Incident Report for Honeycomb

Postmortem

On May 2nd from 4:36 p.m. to 5:00 p.m. PDT, the ingest service for Honeycomb’s US region had an incident that lasted 24 minutes. For the first 17 minutes, the service accepted varying amounts of traffic (roughly 30%) and for the last seven minutes, all incoming traffic was dropped. During this time, customers sending us telemetry (either directly from within the application or via a proxy such as Refinery or the OpenTelemetry Collector) would have seen slow or failed attempts to send telemetry to api.honeycomb.io. Additionally, while querying via the UI was mostly functional, for some of that time responsiveness slowed down and some queries failed.

This incident occurred during routine maintenance of one of our caching servers. In order to sustain the volume of traffic we receive from our customers, we leverage several layers of caches that store frequently accessed information. Each process has an in-memory cache, there is a shared cache, and the database itself. The local and shared caches both expire information as it ages to manage memory use. Because of the layered aspect of these caches, either can be emptied for a short time and the system will continue to function. However, if one of the caches is unavailable for too long, the load will shift to the database.

During this maintenance adjusting the configuration of the shared cache (intended to improve the experience of our largest customers), the shared cache was unavailable for too long, and as the load shifted to the database it became overwhelmed. The remote cache must be filled from the database, so when the database was overwhelmed, the cache could not be filled. This was a reinforcing feedback loop—the more load the database had, the more it needed the cache, and the more difficult it was to fill the cache. At some point, the whole system tipped and the only way to recovery was to block traffic entirely to refill the cache.
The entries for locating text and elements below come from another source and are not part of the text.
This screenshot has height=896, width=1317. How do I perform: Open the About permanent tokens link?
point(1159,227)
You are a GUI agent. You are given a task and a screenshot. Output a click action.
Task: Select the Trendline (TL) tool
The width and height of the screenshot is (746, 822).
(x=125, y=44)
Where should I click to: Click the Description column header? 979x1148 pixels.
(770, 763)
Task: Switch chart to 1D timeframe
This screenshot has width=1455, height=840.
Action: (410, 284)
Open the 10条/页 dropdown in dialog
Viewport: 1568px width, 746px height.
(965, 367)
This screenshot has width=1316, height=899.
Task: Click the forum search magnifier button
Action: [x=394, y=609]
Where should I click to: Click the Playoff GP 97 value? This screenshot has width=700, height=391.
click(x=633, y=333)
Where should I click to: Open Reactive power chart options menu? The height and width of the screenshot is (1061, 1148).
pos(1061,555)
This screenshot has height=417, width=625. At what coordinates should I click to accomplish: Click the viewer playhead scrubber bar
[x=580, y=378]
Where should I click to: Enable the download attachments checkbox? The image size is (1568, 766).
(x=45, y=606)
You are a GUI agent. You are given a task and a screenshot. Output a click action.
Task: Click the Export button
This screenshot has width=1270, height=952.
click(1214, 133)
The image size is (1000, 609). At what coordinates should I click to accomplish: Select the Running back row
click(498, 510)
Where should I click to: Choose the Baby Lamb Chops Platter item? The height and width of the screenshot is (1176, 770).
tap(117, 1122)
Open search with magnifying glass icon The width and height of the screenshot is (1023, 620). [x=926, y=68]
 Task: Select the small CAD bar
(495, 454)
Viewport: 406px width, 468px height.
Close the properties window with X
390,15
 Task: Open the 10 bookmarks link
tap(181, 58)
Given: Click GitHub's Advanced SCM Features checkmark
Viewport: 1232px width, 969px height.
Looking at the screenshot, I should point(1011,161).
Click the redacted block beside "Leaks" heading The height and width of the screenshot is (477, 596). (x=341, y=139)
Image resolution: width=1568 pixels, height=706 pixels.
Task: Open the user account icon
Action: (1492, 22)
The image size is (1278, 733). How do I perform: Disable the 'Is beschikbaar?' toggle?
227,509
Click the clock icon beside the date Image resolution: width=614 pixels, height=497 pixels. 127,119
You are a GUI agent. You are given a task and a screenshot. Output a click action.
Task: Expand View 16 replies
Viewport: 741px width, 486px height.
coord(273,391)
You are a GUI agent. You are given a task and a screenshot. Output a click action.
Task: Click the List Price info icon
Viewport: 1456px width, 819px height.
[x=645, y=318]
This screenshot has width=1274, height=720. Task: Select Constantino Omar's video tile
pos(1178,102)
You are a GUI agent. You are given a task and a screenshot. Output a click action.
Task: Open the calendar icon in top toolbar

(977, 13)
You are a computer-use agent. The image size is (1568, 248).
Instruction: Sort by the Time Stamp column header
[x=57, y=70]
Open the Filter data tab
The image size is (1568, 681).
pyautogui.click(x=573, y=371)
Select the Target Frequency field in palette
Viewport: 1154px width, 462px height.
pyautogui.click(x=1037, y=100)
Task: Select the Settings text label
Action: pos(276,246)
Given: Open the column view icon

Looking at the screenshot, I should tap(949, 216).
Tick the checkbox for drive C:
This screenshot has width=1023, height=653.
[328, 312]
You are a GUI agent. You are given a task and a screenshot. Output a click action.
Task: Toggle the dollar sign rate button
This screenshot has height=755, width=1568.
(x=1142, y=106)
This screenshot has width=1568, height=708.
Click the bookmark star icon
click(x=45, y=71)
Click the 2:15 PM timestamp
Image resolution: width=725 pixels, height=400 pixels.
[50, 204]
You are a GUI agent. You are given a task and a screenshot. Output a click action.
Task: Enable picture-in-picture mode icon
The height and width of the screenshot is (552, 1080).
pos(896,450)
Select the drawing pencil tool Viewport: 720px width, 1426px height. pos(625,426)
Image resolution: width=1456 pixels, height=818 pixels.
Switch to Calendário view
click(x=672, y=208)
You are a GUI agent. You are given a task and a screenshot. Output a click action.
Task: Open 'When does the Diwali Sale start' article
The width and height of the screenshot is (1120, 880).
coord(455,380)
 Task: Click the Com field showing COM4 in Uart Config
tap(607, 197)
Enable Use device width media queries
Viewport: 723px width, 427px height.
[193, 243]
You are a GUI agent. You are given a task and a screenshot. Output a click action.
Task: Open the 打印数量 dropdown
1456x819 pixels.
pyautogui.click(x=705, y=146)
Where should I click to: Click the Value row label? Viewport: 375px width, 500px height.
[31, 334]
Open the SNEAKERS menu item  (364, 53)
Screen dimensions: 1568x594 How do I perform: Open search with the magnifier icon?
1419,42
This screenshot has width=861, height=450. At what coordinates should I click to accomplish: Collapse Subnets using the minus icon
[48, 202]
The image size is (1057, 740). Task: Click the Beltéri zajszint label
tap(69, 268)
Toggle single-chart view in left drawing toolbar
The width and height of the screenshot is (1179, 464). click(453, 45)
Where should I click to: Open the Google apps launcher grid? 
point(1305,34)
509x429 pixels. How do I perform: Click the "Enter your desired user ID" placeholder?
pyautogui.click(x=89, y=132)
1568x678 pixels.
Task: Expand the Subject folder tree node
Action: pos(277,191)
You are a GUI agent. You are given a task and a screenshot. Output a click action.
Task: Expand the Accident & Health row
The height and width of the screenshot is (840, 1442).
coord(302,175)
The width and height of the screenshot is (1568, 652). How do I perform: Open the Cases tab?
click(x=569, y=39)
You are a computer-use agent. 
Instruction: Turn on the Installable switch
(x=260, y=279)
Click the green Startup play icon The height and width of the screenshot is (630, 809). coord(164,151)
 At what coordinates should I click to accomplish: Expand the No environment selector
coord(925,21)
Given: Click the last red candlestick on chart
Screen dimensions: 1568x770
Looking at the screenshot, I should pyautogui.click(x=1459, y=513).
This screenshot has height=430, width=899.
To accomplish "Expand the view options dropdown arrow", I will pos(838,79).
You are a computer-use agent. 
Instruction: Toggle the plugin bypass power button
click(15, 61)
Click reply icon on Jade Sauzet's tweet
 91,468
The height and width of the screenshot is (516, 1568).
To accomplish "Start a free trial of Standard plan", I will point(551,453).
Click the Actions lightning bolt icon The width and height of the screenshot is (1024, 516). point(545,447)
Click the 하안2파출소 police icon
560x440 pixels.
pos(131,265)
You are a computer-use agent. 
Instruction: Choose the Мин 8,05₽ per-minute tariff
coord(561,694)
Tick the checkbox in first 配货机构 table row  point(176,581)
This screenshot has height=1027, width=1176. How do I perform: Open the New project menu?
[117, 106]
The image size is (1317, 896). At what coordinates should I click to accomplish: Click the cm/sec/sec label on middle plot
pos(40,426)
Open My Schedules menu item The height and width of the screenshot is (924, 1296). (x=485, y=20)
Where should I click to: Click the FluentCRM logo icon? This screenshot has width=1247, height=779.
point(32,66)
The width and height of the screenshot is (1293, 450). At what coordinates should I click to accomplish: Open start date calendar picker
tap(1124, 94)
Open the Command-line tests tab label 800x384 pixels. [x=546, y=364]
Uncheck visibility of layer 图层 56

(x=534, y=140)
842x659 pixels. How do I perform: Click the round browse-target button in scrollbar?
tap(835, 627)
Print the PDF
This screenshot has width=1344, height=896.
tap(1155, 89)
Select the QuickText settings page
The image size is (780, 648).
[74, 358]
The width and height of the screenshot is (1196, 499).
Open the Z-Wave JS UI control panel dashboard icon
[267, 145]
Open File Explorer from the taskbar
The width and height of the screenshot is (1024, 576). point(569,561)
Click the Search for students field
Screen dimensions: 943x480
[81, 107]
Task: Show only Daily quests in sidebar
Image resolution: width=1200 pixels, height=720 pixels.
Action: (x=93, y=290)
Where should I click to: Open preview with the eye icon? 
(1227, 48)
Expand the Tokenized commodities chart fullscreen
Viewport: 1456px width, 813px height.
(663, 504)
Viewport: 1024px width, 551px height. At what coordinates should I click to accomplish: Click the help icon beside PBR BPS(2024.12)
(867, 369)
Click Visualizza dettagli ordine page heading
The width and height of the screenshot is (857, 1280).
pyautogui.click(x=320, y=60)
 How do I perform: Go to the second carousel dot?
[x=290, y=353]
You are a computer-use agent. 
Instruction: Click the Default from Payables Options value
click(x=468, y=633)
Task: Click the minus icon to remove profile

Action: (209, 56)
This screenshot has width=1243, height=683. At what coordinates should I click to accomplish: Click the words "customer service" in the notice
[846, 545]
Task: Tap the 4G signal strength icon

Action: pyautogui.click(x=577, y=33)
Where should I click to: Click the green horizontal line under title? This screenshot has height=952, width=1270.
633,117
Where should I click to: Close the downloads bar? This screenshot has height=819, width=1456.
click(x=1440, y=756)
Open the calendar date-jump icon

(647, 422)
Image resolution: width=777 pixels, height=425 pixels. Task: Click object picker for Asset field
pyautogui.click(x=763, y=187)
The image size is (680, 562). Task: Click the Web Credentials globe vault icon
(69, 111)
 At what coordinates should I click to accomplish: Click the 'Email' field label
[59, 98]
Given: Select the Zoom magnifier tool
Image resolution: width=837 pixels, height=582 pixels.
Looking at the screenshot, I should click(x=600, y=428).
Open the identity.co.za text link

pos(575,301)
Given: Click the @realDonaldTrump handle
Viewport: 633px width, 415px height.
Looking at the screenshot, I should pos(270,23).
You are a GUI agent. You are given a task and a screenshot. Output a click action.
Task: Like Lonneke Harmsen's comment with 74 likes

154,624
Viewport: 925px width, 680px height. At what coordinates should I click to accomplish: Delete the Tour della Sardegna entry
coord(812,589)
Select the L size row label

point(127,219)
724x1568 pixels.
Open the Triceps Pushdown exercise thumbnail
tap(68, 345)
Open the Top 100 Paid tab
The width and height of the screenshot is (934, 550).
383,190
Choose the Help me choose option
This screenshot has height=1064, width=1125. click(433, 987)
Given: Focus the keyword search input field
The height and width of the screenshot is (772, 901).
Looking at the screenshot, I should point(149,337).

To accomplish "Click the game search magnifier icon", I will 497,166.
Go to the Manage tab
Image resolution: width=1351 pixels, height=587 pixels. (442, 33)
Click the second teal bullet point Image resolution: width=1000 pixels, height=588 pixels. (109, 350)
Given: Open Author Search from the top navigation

These phases of system degradation correspond to the two main phases of the incident. Of the 24 minutes our system was impacted, the first 17 were this increasing struggle to refill the cache as the database became more and more overloaded. The last seven minutes were when we shut off all incoming traffic in order for the database to recover and fill the cache. As soon as the cache was full, we allowed traffic back in the system.

This chart shows some of the interactions described above. The addition of the remote cache to the system removes potential database load and allows the system to scale above what would have been the limit of the database (labeled Safety Limit). When the remote cache clears, load on the database gradually increases from caches expiring. However, there is a window between the time when the cache clears and when the increasing load from expiring caches hits the safety limit—and within that window the system still functions! If the process to refill the cache can succeed within this window, the system stays up. If it cannot, when the blue database line hits the red safety limit line, it becomes impossible to recover the system without taking it offline. So long as this window remains large enough, there are benefits to keeping the caching architecture simple. But when the window becomes too small, there are a few other paths forward.

We can use this chart to help describe changes we can make to the system to make it harder to repeat this incident. There are two things we can change about this chart: we can make the maintenance window larger, and we can reduce the chance we enter the window at all.

By increasing the time a cache entry remains valid, we reduce the slope of the blue line after the cache clearing event. In other words, with a fixed number of cache entries, spreading out expirations over more time means fewer expirations per second. This makes the maintenance window larger, giving us more time to complete the maintenance.
By horizontally sharding the remote cache (spreading cache entries across multiple machines), each remote cache server represents only a portion of the total “baseline database load without the cache” volume. In other words, instead of the actual database load reaching for what it would have been without the cache, it will plateau at some lower value. This also reduces the slope of the increase in database load, making the maintenance window larger.
By using failover caches, the remote cache can remain available even as some servers are taken down for maintenance. This reduces the probability that the cache-clearing event happens at all, meaning we don’t even enter into the maintenance window.

In summary, caches make systems able to scale to great heights, but add complexity in operation and understanding to the overall system. Adding them in the right place opens a system to new opportunities, while at the same time making previously-simple behaviors more chaotic and difficult to understand.

For this particular system impacting Honeycomb ingestion, we are both adding some failover to the cache, as well as adjusting our cache timeouts in order to ensure that we enter a maintenance window like this one less often—and that when we do, we have more time available to complete the needed maintenance.

Posted May 15, 2024 - 09:37 PDT

Resolved

This incident has been resolved.

Posted May 02, 2024 - 21:32 PDT

Monitoring

A fix has been implemented and we are monitoring the results.

Posted May 02, 2024 - 17:06 PDT

Identified

The issue has been identified and a fix is being implemented.

Posted May 02, 2024 - 17:02 PDT

Update

We are continuing to investigate this issue.

EU ingestion is not impacted

Posted May 02, 2024 - 16:46 PDT

Update

We are continuing to investigate this issue.

Posted May 02, 2024 - 16:45 PDT

Investigating

We are currently investigating this issue.

Posted May 02, 2024 - 16:44 PDT

This incident affected: api.honeycomb.io - US1 Event Ingest, ui.honeycomb.io - US1 Querying, ui.honeycomb.io - US1 App Interface, and api.eu1.honeycomb.io - EU1 Event Ingest.